HR departments that fail to respond to every job applicant could be hurting their organisation by alienating potential customers, experts have warned.

Half of UK jobseekers have been left with a negative impression of an organisation following an unsuccessful job application, while a fifth have stopped buying their products as a result, according to a survey from talent assessment specialists SHL.

The study of 1,600 jobseekers found that the biggest issue for candidates was being ignored by employers they had applied to work for. Nearly half (46 per cent) of respondents said that not being told whether they had been successful was their top concern, followed by lack of feedback on applications (39 per cent) and not acknowledging receipt of an application (36 per cent).

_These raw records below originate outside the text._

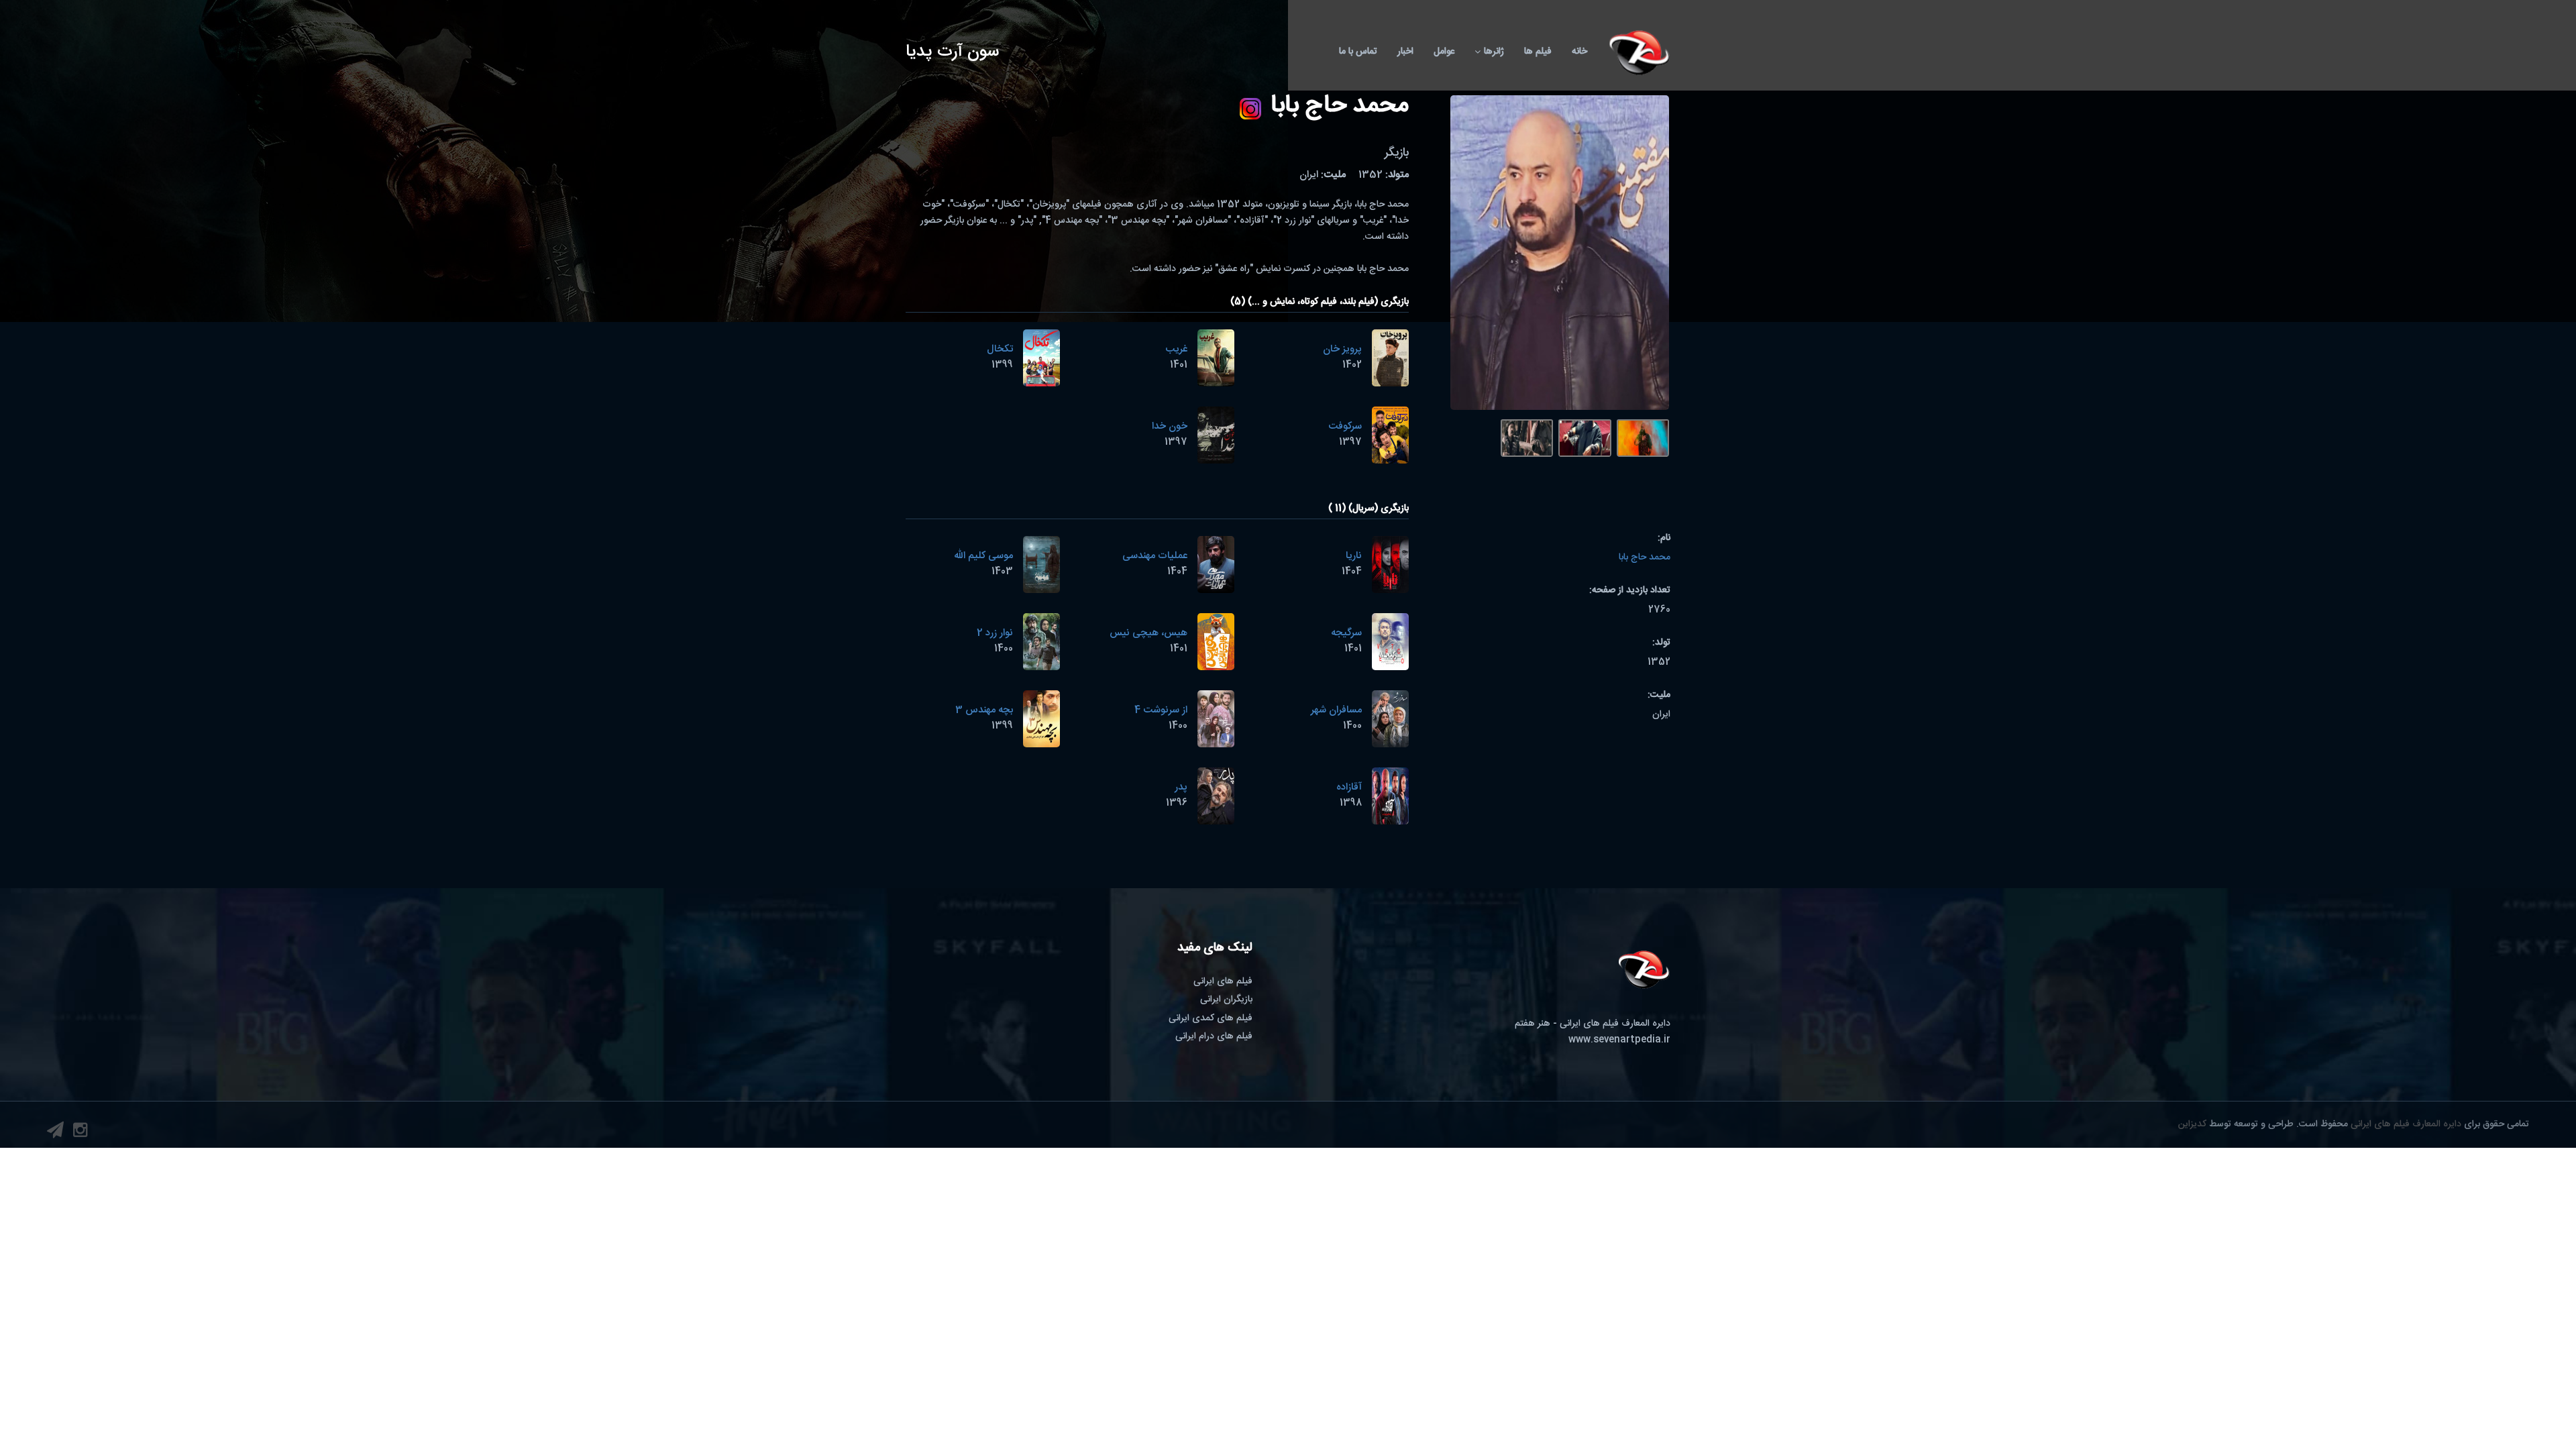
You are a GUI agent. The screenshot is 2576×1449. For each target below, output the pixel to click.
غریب (1176, 349)
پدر (1181, 787)
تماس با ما (1358, 52)
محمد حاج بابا (1644, 557)
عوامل (1444, 52)
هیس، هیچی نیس (1148, 633)
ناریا (1354, 555)
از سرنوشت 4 (1160, 710)
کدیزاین (2192, 1124)
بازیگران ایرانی (1226, 999)
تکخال (1000, 349)
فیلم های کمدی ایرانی (1210, 1018)
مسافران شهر (1336, 710)
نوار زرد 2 (995, 633)
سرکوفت (1345, 426)
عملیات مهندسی (1154, 555)
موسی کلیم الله (983, 555)
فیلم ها (1538, 52)
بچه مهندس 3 (984, 710)
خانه (1579, 52)
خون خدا (1169, 426)
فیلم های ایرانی (1222, 981)
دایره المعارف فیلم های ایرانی (2406, 1124)
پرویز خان (1342, 349)
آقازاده (1349, 787)
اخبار (1405, 52)
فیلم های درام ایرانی (1213, 1036)
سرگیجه (1346, 633)
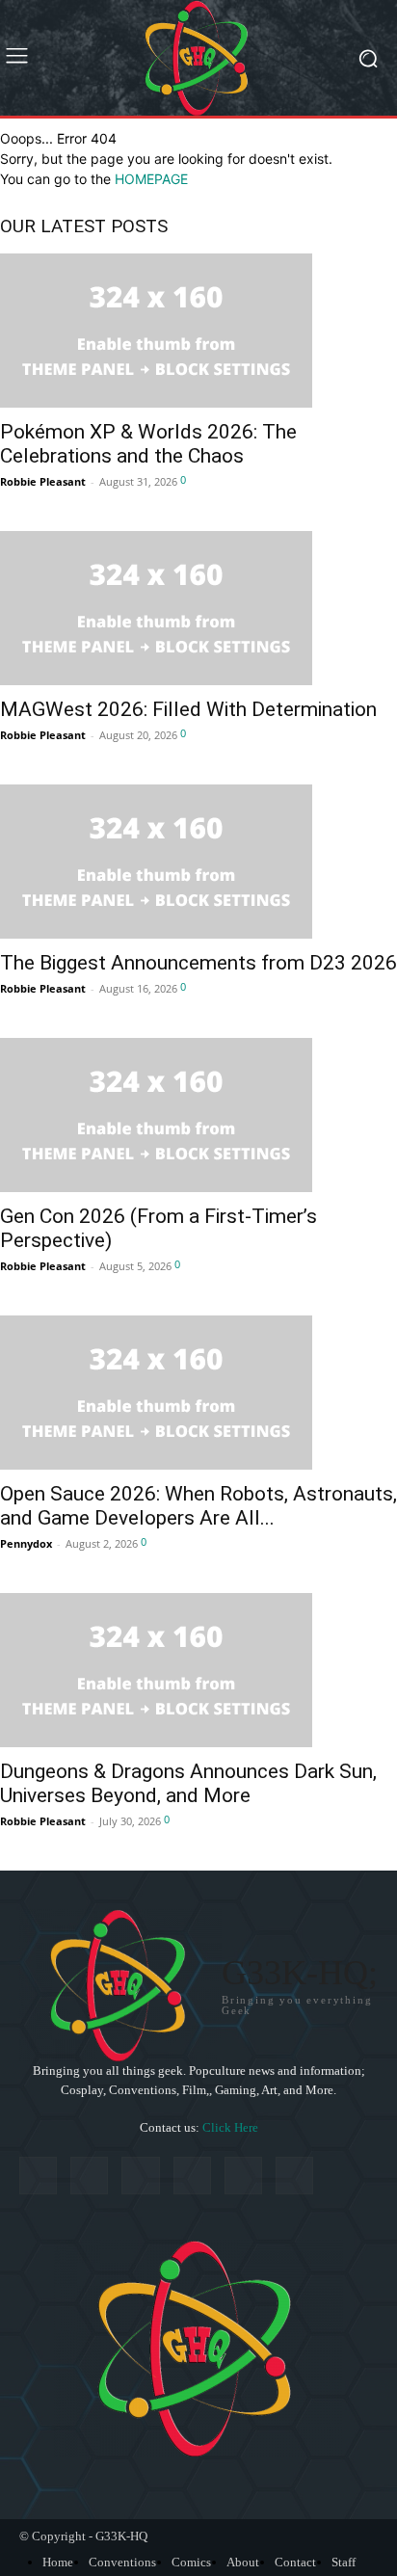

SHL warned that although many organisations were now inundated by applications, they risked alienating customers and damaging business performance by failing to realise the link between the employer brand and customer brand.

David Leigh, CEO of SHL, said: “It can be easy to dismiss applicants who aren’t suitable, but employers must remember that unsuccessful job applicants are also potential customers and ignoring them could impact the bottom line. A bad recruitment experience can be at least as damaging as a bad customer experience in-store.”

Angela Baron, the CIPD’s employment advisor, agreed that jobseekers may question the values of an organisation based on their treatment. She added: “People invest a lot of time and effort in job applications, and it is low level courtesy to acknowledge receipt and tell candidates if they have been unsuccessful.”

The research, which also included a survey of 500 in-house recruitment professionals, revealed that the retail sector was worse than average at communicating with rejected candidates after the initial recruitment stage – 19 per cent said they did not respond compared to an average of 16 per cent across other industries.

Sue Gilbert, senior recruitment manager at John Lewis, which responds to all of its applicants, said: “The John Lewis brand is strong so we attract a lot of candidates, and understand that employer brand is aligned with customer brand. For us the candidate experience is absolutely key and we want it to be a good one, so those that have gone through the recruitment process will continue to or start shopping with us.”

Gilbert pointed to the importance of word-of-mouth for generating applicants and a positive employer perception, and added that as the John Lewis brand grew, the recruitment process would evolve with future input from the marketing team.

The study revealed that 25 per cent of HR departments across all sectors were struggling to deal with the increase in job applications since the economic downturn. A quarter of recruiters surveyed had employed at least one more person to cope with the extra demand.

While 70 per cent of employers had introduced additional selection methods and 25 per cent had added an extra stage to their recruitment process to identify unsuitable candidates, a fifth admitted that this may now have made their application process too onerous and off-putting for potential recruits.